*Required tasks*.
1: Answer these questions about the passage on the COPD risk prediction methods:
(a) Which software was used for all statistical analyses?
(b) What share of practices went into the derivation set?
(c) How were the LASSO penalty parameters chosen?
2: Write a continuation of the passage on the COPD risk prediction methods, beginning after its final sentence.

*Passage to read*.
········

Candidate Predictor Variables
Candidate predictor variables were identified from the literature, including the predictors in the Cambridge Multimorbidity Score and QRISK3 (Supplementary Table 1).19,39,40 Briefly, the candidate predictor variables included demographics, anthropometric measurements, smoking status, family history of CVD, comorbid diagnoses, lung function test parameters, COPD-specific parameters (time since COPD diagnosis, severity measures, exacerbation history, and prescription of inhalers and oral corticosteroids), prescription of other medications, lipid measurements, blood pressure, and vaccination history.
Statistical Analysis
Continuous variables were expressed as means with standard deviations (sd) or medians with inter-quartile ranges (iqr), depending on the distribution of the variables on visual inspection of histograms. Categorical variables were expressed as counts with percentages. The number of patients with missing values for each variable were reported. For all analyses, two-sided p-values <0.05 were considered statistically significant. All statistical analyses were performed using Stata version 18.0 (StataCorp LLC, College Station, Texas, United States of America).
The hold-out method was used for the derivation and validation of the prediction model: 80% of practices were randomly allocated to the derivation set using the Mersenne Twister pseudorandom number generator for building the model, which was then validated in the remaining 20% of practices (ie the validation set). The risk prediction model was constructed for the primary outcome using multivariable Cox regression. The least absolute shrinkage and selection operator (LASSO) was used to select predictor variables from the candidate predictor list, with the penalty parameters chosen by minimizing the Bayesian Information Criterion. The performance of the resultant risk prediction model was then evaluated within both datasets separately, with the Brier score at five and 10 years used as a measure of the overall predictive accuracy. Discrimination was evaluated using Harrell’s c-statistic, and the area under the receiver operating characteristics curve at five and 10 years. Calibration was evaluated by overlaying a plot of the model-predicted cumulative freedom from the primary outcome over time on the Kaplan–Meier survival curve for the observed cumulative freedom from the primary outcome over time, with the patients divided into quintiles by the 10-year predicted risk. Calibration slope and intercept with 95% confidence intervals were also calculated.

········

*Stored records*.

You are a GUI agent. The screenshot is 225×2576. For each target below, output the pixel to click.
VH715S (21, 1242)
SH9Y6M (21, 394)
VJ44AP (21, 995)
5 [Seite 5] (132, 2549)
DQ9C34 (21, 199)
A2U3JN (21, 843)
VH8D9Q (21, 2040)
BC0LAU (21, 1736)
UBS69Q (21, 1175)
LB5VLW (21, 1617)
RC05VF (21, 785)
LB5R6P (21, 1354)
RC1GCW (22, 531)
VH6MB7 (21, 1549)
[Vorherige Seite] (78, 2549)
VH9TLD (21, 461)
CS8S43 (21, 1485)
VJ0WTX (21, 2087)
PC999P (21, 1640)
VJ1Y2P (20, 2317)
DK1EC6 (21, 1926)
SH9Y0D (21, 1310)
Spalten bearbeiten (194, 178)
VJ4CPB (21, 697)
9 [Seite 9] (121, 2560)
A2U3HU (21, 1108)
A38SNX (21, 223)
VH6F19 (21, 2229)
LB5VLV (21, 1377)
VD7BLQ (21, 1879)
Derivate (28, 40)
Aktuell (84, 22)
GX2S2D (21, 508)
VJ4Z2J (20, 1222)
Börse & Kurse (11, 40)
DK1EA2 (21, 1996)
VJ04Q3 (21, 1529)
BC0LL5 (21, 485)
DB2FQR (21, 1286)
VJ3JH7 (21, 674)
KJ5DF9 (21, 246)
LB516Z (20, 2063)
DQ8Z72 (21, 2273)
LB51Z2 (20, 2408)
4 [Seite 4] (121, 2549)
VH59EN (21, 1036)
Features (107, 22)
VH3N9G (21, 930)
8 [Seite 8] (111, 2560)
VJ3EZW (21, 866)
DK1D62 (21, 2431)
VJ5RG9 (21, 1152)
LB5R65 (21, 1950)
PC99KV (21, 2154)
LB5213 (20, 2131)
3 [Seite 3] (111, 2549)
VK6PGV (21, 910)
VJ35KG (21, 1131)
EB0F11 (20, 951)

········

*Answers per task*.
1:
(a) Stata version 18.0 (StataCorp LLC, College Station, Texas, United States of America).
(b) 80% of practices.
(c) By minimizing the Bayesian Information Criterion.

2:
Baseline cardiopulmonary risk was further stratified by the presence of CVDs and/or cardiovascular risk factors and mMRC score, according to the heatmap recommended by the Global Working Group on Cardiopulmonary Risk in COPD, in which the top right-hand corner denotes patients with the highest cardiorespiratory risk, and the bottom left-hand corner denotes those with the lowest risk.41 Definitions of cardiovascular risk factors, established CVDs, and recent cardiovascular events are detailed in Supplementary Table 2. The predicted risks of MACRE were calculated for each risk category.
Multiple imputation was not performed. Missing data were imputed where possible according to the rules set in Supplementary Table 3. Where imputation was not possible, a separate category of “missing” was used. This approach was used as it does not require knowledge of the dependency of missing data on other patient characteristics, meaning that further-refined models in the future will be more straightforward to apply in a clinical setting.
Results
Of 23,063,807 patients in OPCRD, 122,077 informed the analytical cohort after applying inclusion and exclusion criteria (Figure 1), of whom 98,959 (81.1%) were included in the derivation set and 23,118 (18.9%) in the validation set. Key baseline characteristics of the whole cohort, specifically variables included in the eventual multivariable model, are summarized in Table 1. A detailed summary of all baseline characteristics can be found in Supplementary Table 4. The mean age of the whole cohort was 69.3 (SD 11.2) years and 47.9% were women. Cardiometabolic risk factors were prevalent, and most patients had moderate or severe COPD by GOLD grading.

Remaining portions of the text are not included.